You've bought the album so why not buy the video (and perhaps even a habit to match)? Canto Gregoriano - The Video (£9.99 Picture Music International) comes hot on the heels of best-selling platinum album Canto Gregoriano - and takes tacky sentimentality to untold heights. Gregorian chants are hypnotic in their beauty and hardly need visual backup, but that's exactly what they get here - a string of corny clichs with shafts of sunlight breaking through fluffy white clouds, crashing waves surfers would kill for and psychedelic fish mooching on the ocean bed. You also get a glimpse backstage as the monks do the business (right) - a far cry from The Name of the Rose, which is a relief - with informative chat about the chants' history. Still, these merry monks might do better to let the chants speak for themselves - but then again, Songs of Praise doesn't do too badly.
A bulletin the head
Another month flies past, and another slew of mad people complain to the Broadcasting Standards Council about offensive items unstoppably leaking from their radio or television set. That careless genius, Chris Morris, comes in for another lukewarm slapping, for an item on his Radio 1FM show last November. Someone complained about the use of the word "twat" in reference to the female anatomy. The BBC said that the term "had been used in a factual, not abusive, context." But the Complaints Committee decided that even so, "the word `twat' still retained its power to offend." Complaint upheld. Quite surprising, then, to flick forward a couple of pages in the bulletin and find a complaint about the children's programme Wolf It. A "highly offensive" word was used. Can you guess what it is yet? Yes, it's our old friend "twat"! But hang on, it was pronounced "twot", and used "to denote a fool". The BSC thought that "pronounced in this way and used in a comic sense within the context of a children's programme, the word was not inappropriate nor likely to have caused widespread offence." Complaint dismissed. Extraordinary: the word's powerfully offensive one minute, then you change the vowel sound, turn it into a term of personal abuse, and you can scream it at little, cowering, defenceless kiddies to your heart's content? Rubbish. Now, a short nutters' compendium... Sixteen viewers were shocked by Basic Instinct (starring Sharon Stone, right). Such cretins would peer quizzically at a movie called This Film Is Chocka With Sex, Violence and Bad Language until they got offended... Someone complained of "a preoccupation with the physical appearance of the cast" in Baywatch (but, like, they are beautiful, man)... Watching the children's programme Wizadora, a viewer complained that it was "irresponsible to show a trainee wizard entangled in wool to impressionable young viewers"... Complainants are now protected by anonymity, so sadly we can't ridicule them personally.
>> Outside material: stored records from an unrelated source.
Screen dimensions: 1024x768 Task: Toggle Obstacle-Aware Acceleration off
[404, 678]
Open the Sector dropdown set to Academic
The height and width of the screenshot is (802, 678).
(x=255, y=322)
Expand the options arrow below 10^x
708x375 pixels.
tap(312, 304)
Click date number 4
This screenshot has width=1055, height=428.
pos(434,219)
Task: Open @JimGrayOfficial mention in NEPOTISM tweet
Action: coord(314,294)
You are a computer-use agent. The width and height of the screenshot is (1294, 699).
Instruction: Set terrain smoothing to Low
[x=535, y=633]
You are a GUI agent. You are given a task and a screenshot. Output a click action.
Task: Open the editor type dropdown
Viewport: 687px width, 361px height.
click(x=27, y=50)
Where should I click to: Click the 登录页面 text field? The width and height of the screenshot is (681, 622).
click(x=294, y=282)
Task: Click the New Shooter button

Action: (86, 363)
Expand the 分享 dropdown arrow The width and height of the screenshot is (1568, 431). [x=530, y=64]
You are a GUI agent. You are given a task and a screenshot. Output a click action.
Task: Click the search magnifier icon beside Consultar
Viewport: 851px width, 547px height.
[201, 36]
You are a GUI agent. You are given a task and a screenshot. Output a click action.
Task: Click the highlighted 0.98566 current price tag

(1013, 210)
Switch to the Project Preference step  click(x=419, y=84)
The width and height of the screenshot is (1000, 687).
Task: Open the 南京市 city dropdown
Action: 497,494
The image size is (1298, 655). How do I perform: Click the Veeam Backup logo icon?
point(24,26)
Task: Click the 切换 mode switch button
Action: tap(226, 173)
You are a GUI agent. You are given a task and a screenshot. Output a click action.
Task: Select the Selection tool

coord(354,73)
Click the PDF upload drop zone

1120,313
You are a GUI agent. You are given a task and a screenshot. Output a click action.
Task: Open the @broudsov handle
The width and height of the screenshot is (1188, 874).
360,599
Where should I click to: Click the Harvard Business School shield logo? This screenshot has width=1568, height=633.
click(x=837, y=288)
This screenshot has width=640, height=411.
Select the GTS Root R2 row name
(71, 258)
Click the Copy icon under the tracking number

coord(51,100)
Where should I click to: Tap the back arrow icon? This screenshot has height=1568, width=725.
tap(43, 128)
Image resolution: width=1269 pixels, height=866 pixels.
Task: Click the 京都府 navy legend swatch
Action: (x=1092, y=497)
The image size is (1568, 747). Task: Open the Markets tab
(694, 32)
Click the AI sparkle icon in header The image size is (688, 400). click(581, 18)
But you know who you are...
Being a dashing, daring pin-up is obviously taking its toll on "heart- throb" Sean Bean (right). In the press release for the latest series of Sharpe (Wed 8pm ITV), it seems that the Sheffield swashbuckler is swiftly swapping reality for fantasy: "It must be every man's dream to lead a troop of men against the French, or to storm a huge fort," Sean throbs, talking about his alter ego Richard Sharpe. Personally, I must confess that these two bizarre fantasies wouldn't make my top 100, but then again I'm not pinned up on lockers all over Britain. However, living in a fantasy world is evidently becoming a bit of a habit for Mr Bean, his two other current projects being 006 (oh oh dear) in the new Bond movie Goldeneye, and playing Jimmy Muir, footballer for Sheffield United, in When Saturday Comes. Scoring shouldn't be a problem for Bean in the new Sharpe, with a fresh woman for each Boy's Own episode, but the other two fantasy outings look ominously like own goals.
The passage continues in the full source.